■ **Task requirements**:
From the line with "At what coordinates" to the line with "Task: Click the 数据列表 breadcrumb link", output every line below exactly, both ends included. Skip the pictures.

■ **Saved entries**:
+ + + + +

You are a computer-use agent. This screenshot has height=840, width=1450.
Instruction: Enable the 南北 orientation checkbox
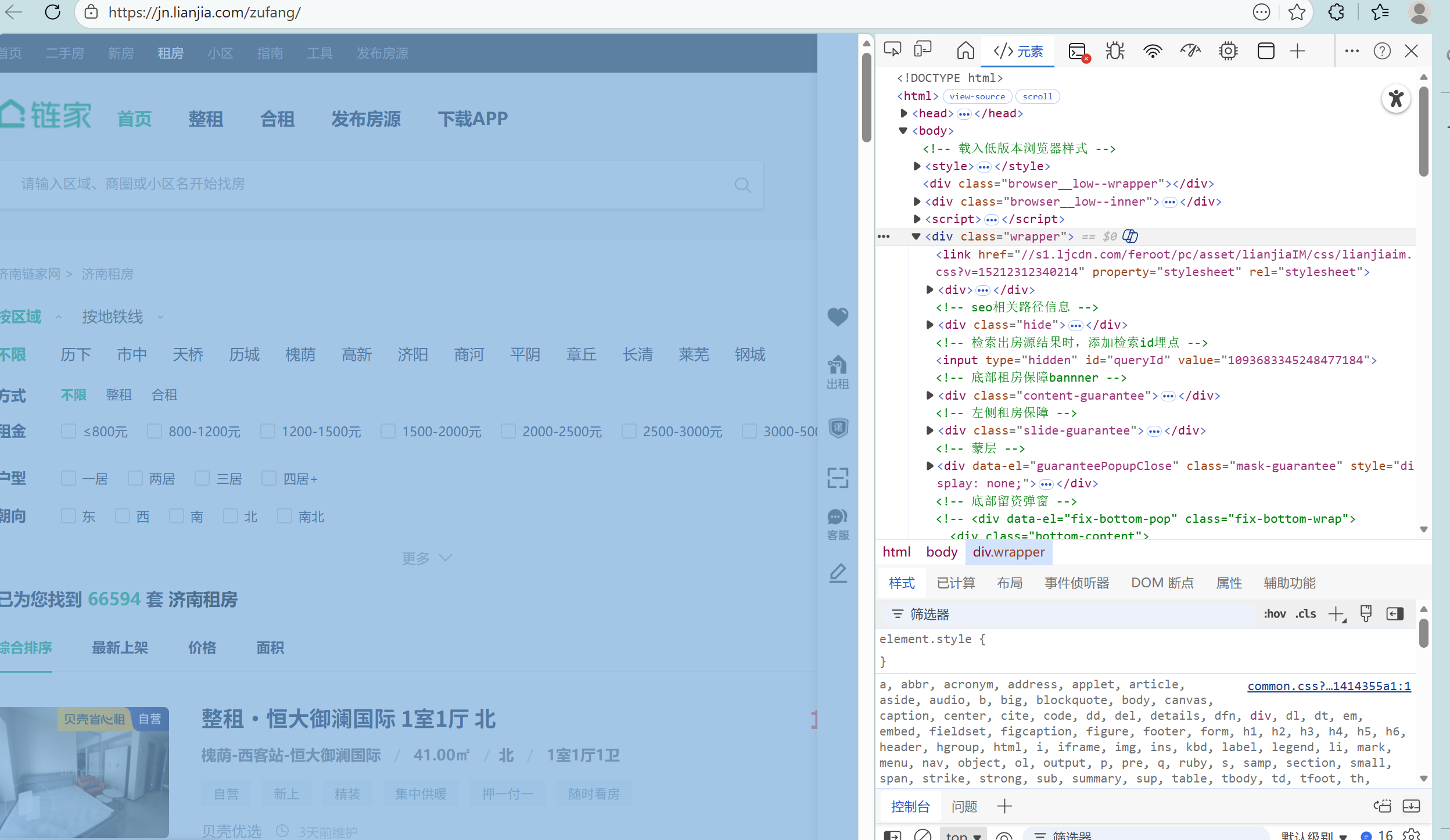[x=285, y=516]
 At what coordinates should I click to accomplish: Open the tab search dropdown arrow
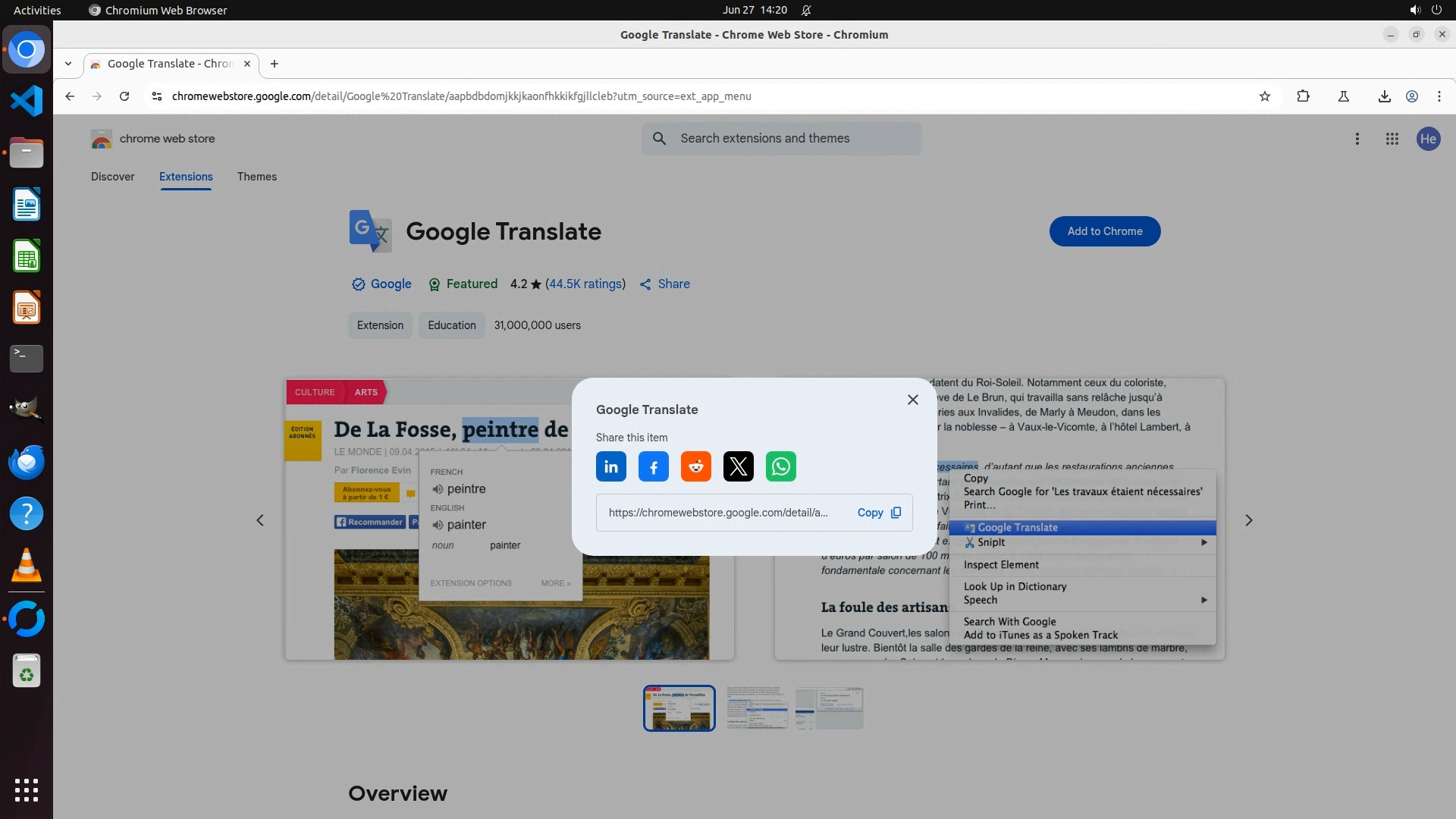click(68, 64)
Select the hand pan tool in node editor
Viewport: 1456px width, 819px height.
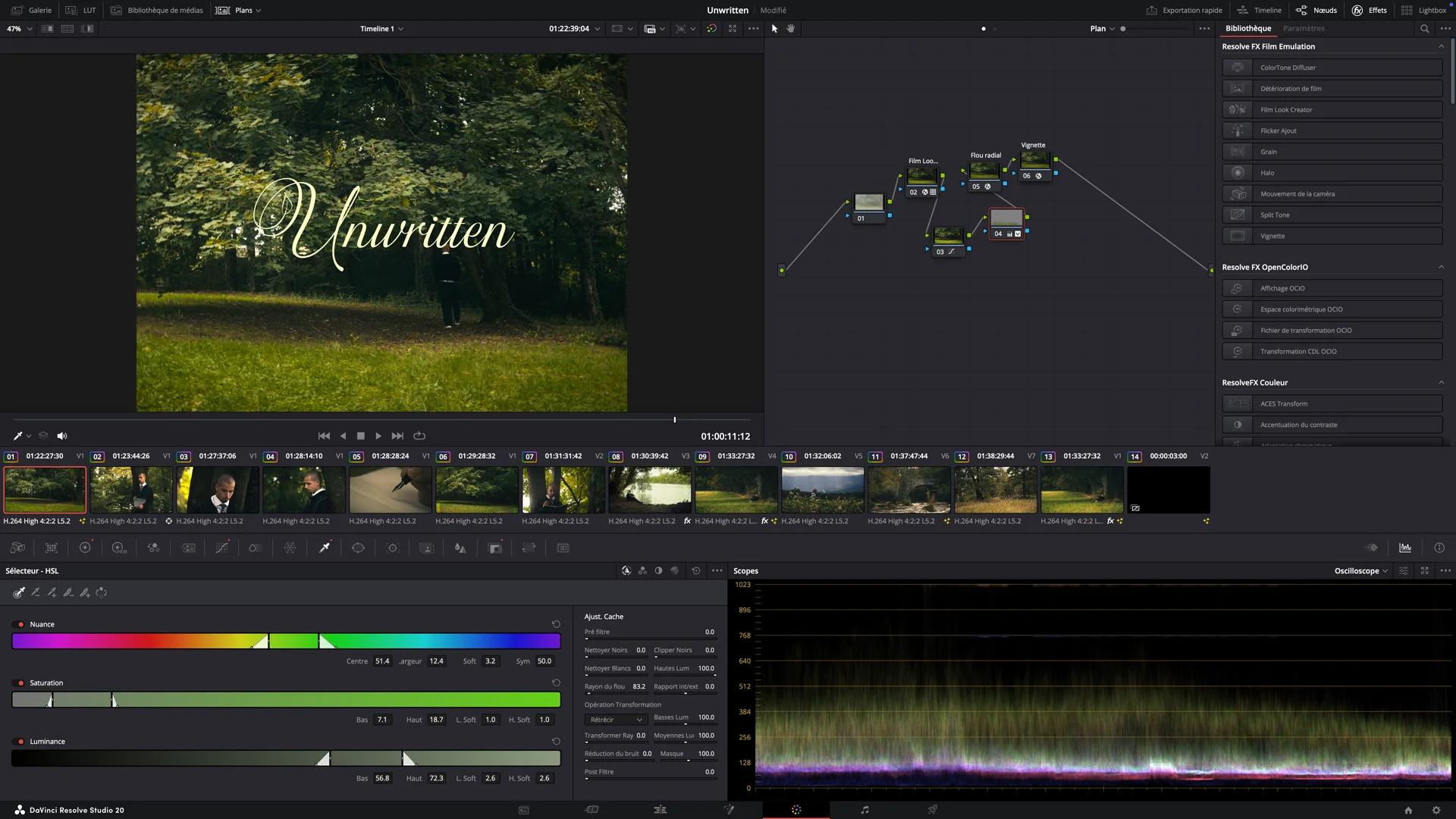[x=791, y=29]
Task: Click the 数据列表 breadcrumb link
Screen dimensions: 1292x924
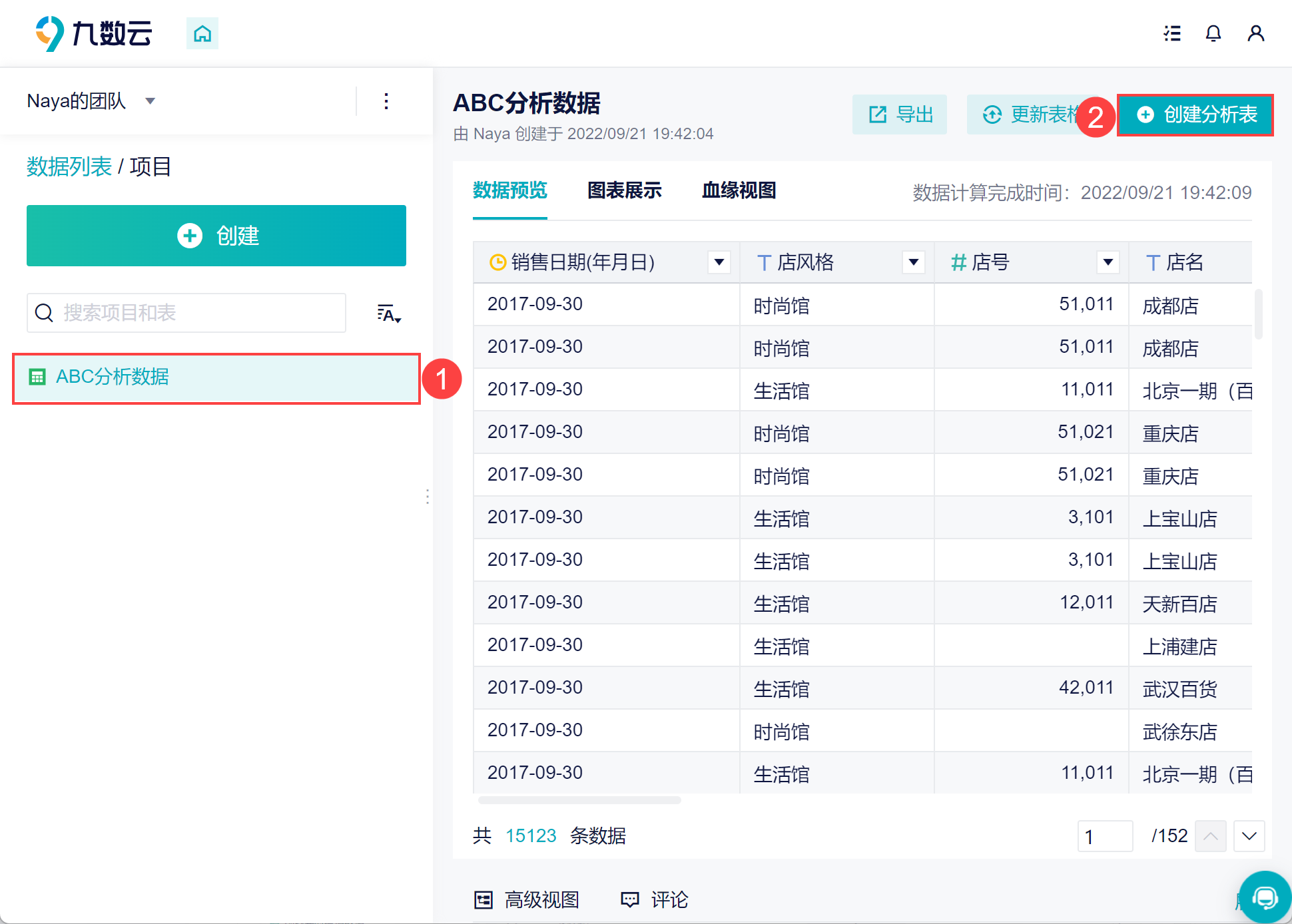Action: pyautogui.click(x=69, y=166)
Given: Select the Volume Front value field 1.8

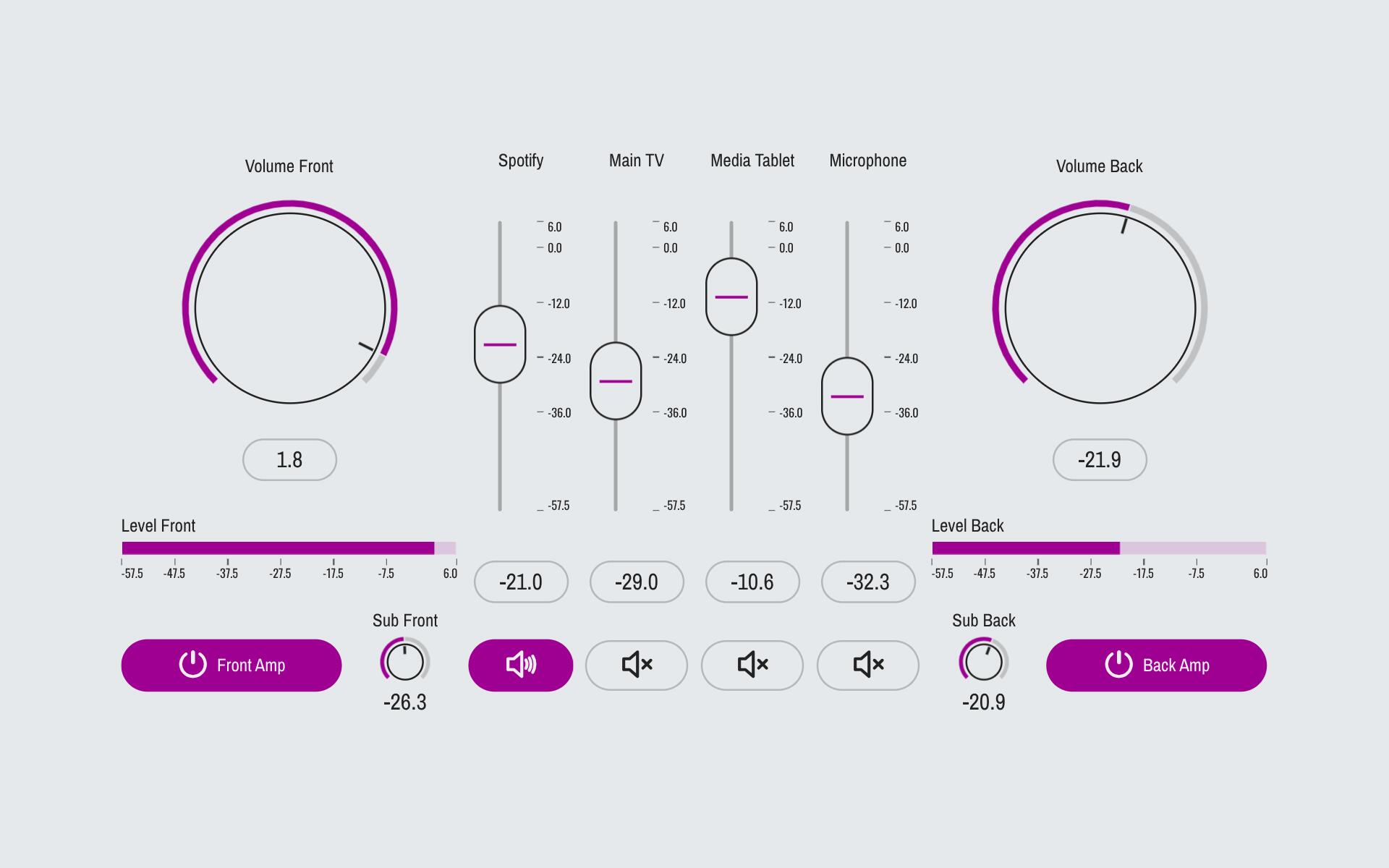Looking at the screenshot, I should pyautogui.click(x=289, y=459).
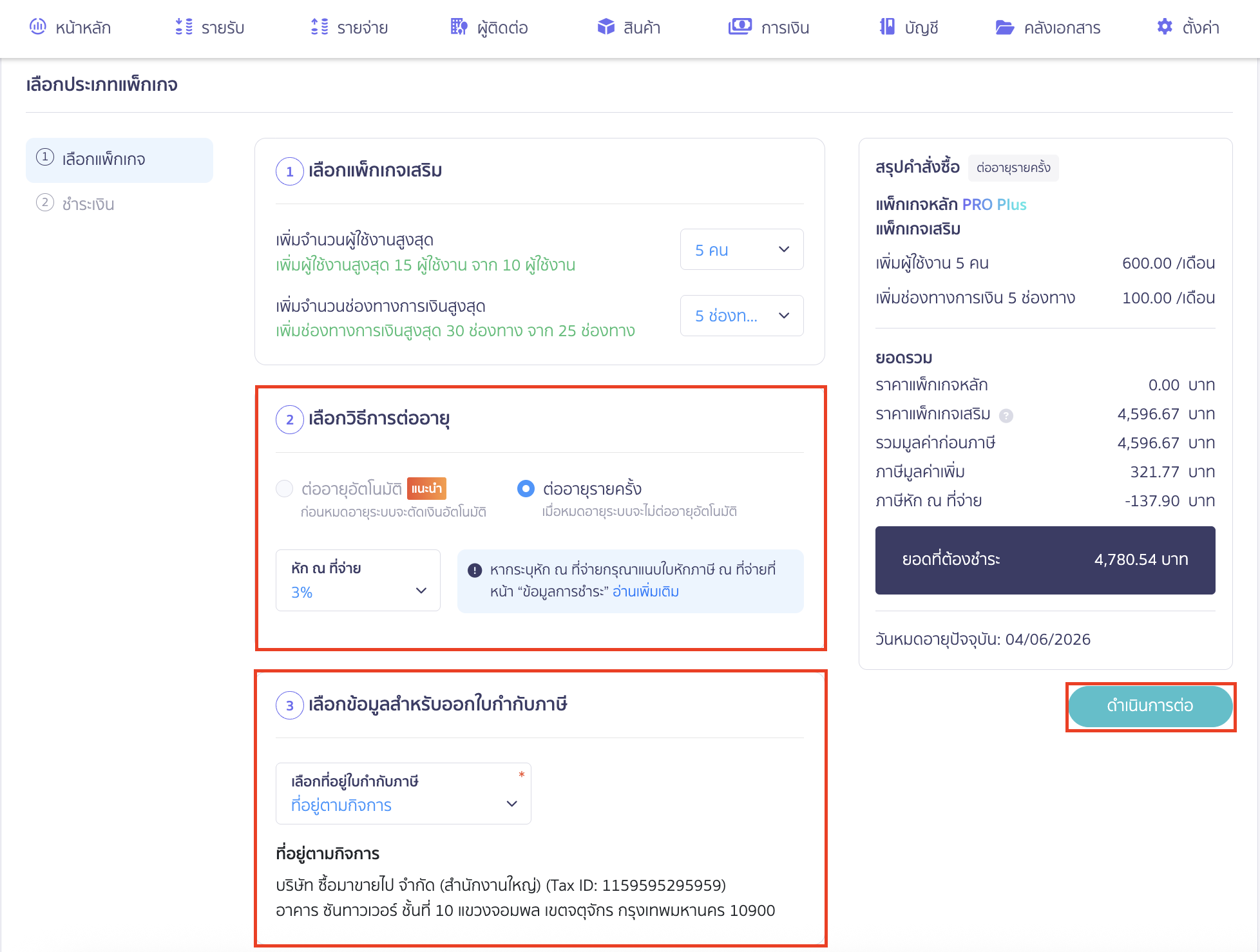Open the รายจ่าย expenses icon

(317, 27)
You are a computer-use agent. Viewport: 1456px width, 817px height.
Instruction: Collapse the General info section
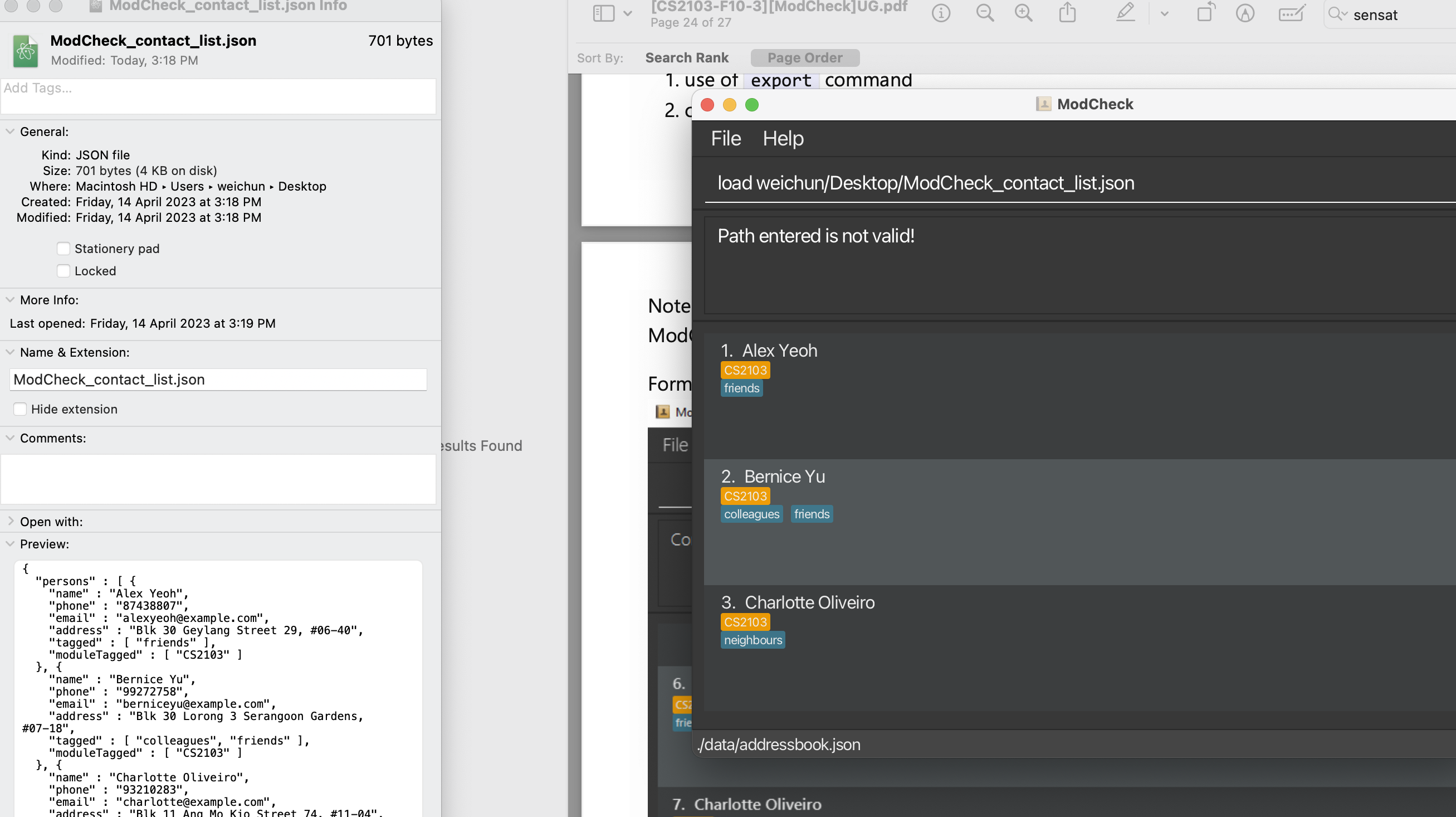[10, 131]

+ + + + +

■ **Exercise solution**:
 At what coordinates should I click to accomplish: Open the tab search dropdown arrow
click(68, 64)
Select the hand pan tool in node editor
Viewport: 1456px width, 819px height.
[x=791, y=29]
Task: Click the 数据列表 breadcrumb link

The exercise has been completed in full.